Conservative treatment by muscle stabilization of the knee is effective and can help to reduce or avoid the complications of surgical treatment [40]. Since it is known that neuromuscular alterations are a direct consequence of knee injuries and are associated with an increased risk of early post-traumatic OA and that neuromuscular alterations continue for years after ACL injury accompanied by neural alterations and changes in the control and synchronization of muscle strength, knee motor control training is strongly recommended, along with a battery of strength and jumping tests, quality of motion examination and quality of motion work, and psychological tests to guide progression from one phase of rehabilitation to the next [13,41,42].

Forbel et al. [11] investigated ACL treatment interventions by dividing 121 young, active adults with an acute ACL injury into two groups of structured-based rehabilitation of a four-level program of exercises and goals aimed at gaining a range of motion, muscle function, and functional performance + ACL reconstruction surgery, or the same structured-based rehabilitation protocol and the option of later ACL reconstruction if needed. They found and concluded that the second group of structure-based rehabilitation + elective surgery substantially reduced the need for surgical intervention, with rehabilitation being effective for many patients as the sole treatment in that group.

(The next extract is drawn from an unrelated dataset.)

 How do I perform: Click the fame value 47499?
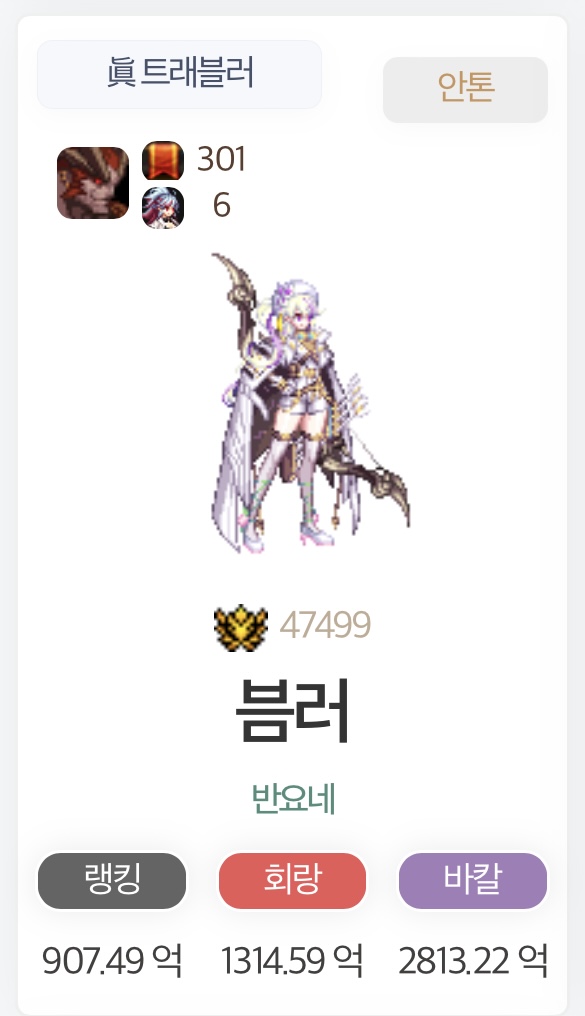point(325,625)
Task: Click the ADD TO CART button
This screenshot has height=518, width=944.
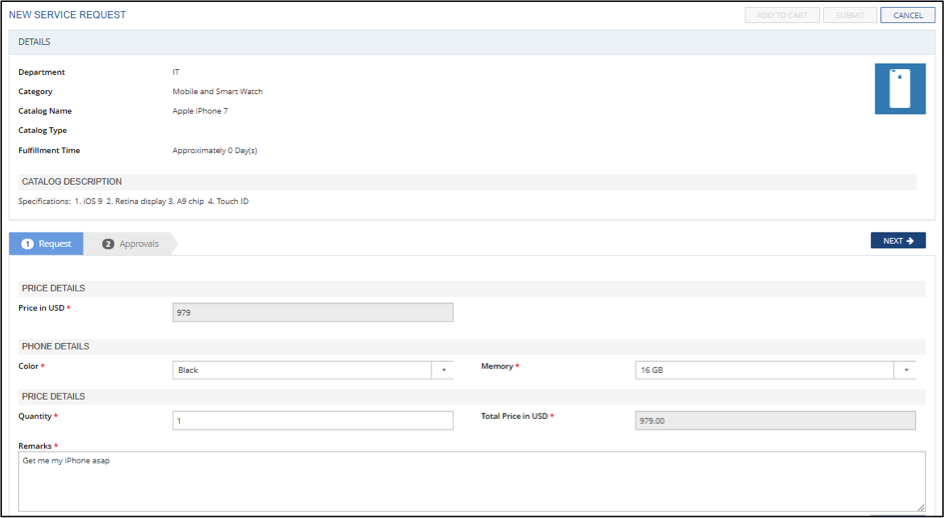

A physiotherapy program should be supervised and is associated with acceptable results also in specific cases of low-requirement patients [43]. Kise et al. [44] concluded by analyzing 140 middle-aged patients with MRI-verified degenerative medial meniscus tears that treatment interventions of supervised exercise therapy for 12 weeks was superior to arthroscopic partial meniscectomy for knee function.

We have found an association between male gender and sport-related ACL injury and better clinical outcomes. This may reflect the overall effect of general health or physical performance on long-term outcomes. Psychological factors might also partly explain these results. The significance of the discrepancies shown in this study suggests that treatment modality (surgical vs. conservative) is more effective when patients are informed about the long-term prognosis.

Limitations

Some possible limitations of the present study could have been reduced by detailing the type of sport and type of surgery (in cases where operative treatment was chosen) among the patients of the present study. In addition, it should be noted that no information was collected on the degree of injury or rupture as measured by MRI.

Although it is true that the inherent bias on the quality of the information that exists in any retrospective study design has been minimized thanks to the use of a very complete and reliable data source, it should be noted that the socioeconomic level to which the patients included in the study belonged was not taken into account, nor was the type of diet they maintained [45,46,47].

5. Conclusions

Better clinical outcomes were associated with male sex and sports injury at a follow-up of more than eight years. Well-defined and adequately powered prospective cohort studies are needed to better understand the role of preoperative and postoperative variables and treatment modalities, which will allow a better definition of prognostic factors in ACL injuries. This knowledge is useful for treatment choice and patient counseling.